The Riemann Hypothesis is a problem in mathematics which is currently unsolved.

To explain it to you I will have to lay some groundwork.

First: complex numbers, explained. You may have heard the question asked, "what is the square root of minus one?" Well, maths has an answer and we call it i. i multiplied by i equals -1. If the real number line ...-4, -3, -2, -1, 0, 1, 2, 3, 4... is represented as a horizontal line, then the numbers ...-4i, -3i, -2i, -i, 0, i, 2i, 3i, 4i... can be thought of as the *vertical* axis on this diagram. The whole plane taken together is then called the complex plane. This is a two-dimensional set of numbers.

Every complex number can be represented in the form `a`+`b`i. For real numbers, we simply take `b`=0.

Next: functions. In mathematics, a function is a black box which, when you put a number into it, spits a different number out. A function is represented by a letter - usually "`f`". If you put a number `x` into the function you call `f`, then what `f` then spits out is written "`f`(`x`)".

In most cases there is a convenient way to express `f`(`x`) in terms of `x`. For example, `f`(`x`)=`x`^{2} is a very simple function. Whatever `x` you put in, you'll get `x`^{2} out. `f`(1)=1. `f`(2)=4. `f`(3)=9. And so on.

You're probably most familiar with real functions, or functions where you put a real number in and always get a real number out. HOWEVER. There's nothing stopping you from putting these weird new complex numbers into a function. For example, if `f`(`x`)=`x`^{2} and we let `x`=i, which is the square root of minus one I mentioned above, then you'll get `f`(i)=-1. That's just the beginning of what's more generally known as complex functions - where you can put any complex number `a`+`b`i in and get (potentially) any complex number out.

The Riemann Zeta Function is just such a complex function. "Zeta" is a Greek letter which is written "ζ". For any complex number `a`+`b`i, `ζ`(`a`+`b`i) will be another complex number, `c`+`d`i.

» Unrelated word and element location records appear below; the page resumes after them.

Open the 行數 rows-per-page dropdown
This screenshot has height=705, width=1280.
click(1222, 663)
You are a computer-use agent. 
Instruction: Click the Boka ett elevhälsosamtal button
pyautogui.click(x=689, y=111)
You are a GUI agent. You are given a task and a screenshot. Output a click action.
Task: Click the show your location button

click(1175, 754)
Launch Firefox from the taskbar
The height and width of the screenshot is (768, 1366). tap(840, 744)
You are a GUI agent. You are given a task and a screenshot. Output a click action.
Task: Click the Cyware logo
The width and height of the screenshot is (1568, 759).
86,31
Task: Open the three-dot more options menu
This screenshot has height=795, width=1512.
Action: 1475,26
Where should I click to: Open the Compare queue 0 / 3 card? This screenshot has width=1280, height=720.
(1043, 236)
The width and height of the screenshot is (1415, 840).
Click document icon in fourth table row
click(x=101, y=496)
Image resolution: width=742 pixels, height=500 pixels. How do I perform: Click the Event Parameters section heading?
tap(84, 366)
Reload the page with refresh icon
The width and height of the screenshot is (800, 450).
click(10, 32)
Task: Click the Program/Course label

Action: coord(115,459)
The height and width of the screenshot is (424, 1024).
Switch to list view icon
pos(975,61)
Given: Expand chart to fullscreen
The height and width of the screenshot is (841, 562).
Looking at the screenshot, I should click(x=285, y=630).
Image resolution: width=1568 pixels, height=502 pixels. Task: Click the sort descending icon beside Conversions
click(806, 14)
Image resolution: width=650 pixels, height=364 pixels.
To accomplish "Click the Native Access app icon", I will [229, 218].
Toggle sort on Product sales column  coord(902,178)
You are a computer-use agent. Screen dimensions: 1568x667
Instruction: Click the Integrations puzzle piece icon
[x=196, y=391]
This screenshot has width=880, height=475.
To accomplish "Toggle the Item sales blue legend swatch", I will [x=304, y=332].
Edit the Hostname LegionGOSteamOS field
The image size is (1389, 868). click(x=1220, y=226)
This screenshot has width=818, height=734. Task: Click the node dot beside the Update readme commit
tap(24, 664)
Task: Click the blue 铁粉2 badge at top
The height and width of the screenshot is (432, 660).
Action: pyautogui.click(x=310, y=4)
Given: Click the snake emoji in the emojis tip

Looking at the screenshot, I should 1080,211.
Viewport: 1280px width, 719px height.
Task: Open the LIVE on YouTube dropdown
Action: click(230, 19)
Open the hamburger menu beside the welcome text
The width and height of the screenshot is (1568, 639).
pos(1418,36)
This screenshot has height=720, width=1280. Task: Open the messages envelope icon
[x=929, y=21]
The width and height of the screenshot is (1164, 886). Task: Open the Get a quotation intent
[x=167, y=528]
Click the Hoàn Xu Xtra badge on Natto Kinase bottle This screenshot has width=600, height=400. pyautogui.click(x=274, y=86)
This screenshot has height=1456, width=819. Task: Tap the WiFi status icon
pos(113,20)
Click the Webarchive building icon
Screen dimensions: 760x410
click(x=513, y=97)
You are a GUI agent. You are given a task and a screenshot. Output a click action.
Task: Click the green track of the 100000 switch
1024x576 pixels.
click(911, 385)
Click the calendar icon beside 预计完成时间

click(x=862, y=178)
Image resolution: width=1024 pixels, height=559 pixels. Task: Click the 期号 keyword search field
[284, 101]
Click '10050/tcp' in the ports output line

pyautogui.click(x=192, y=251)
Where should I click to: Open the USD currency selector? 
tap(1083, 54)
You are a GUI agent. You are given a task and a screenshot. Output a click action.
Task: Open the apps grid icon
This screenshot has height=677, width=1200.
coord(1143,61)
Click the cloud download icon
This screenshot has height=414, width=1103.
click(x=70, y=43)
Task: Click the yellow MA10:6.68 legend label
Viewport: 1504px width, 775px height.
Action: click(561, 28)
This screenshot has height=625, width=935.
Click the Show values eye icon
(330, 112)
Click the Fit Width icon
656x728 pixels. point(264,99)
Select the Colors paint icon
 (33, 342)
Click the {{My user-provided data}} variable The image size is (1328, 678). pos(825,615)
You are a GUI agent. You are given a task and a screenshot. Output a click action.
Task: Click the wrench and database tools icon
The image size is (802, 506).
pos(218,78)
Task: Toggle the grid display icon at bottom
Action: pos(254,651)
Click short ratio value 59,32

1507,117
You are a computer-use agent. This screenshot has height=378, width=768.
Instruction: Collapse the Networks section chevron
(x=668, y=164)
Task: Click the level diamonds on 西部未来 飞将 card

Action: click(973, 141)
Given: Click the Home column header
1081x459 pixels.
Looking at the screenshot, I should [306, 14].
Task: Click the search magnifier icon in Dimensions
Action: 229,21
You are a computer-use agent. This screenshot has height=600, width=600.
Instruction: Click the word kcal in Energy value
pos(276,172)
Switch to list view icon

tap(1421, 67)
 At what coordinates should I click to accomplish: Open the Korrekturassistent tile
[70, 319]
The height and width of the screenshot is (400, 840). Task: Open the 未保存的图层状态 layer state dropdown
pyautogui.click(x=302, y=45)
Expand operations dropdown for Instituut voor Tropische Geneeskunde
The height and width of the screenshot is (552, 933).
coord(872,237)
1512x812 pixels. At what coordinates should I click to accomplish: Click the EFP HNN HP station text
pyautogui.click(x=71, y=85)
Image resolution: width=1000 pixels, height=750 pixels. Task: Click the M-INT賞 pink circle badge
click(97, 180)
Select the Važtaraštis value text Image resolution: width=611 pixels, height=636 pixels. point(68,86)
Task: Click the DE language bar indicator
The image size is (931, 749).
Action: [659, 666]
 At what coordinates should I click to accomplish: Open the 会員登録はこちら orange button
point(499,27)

The actual description of the Zeta Function is too boringly complicated to explain here.

Now, a zero of a function is (pretty obviously) a point `a`+`b`i where `f`(`a`+`b`i)=0. If `f`(`x`)=`x`^{2} then the only zero is obviously at 0, where `f`(0)=0. For the Riemann Zeta Function this is more complicated. It basically has two types of zeros: the "trivial" zeroes, that occur at all negative even integers, that is, -2, -4, -6, -8... and the "nontrivial" zeroes, which are all the OTHER ones.

As far as we know, *all* the nontrivial zeroes occur at 1/2 + `b`i for *some* `b`. No others have been found in a lot of looking... but are they ALL like that? The Riemann Hypothesis suggests that they are... but nobody has yet been able to prove it.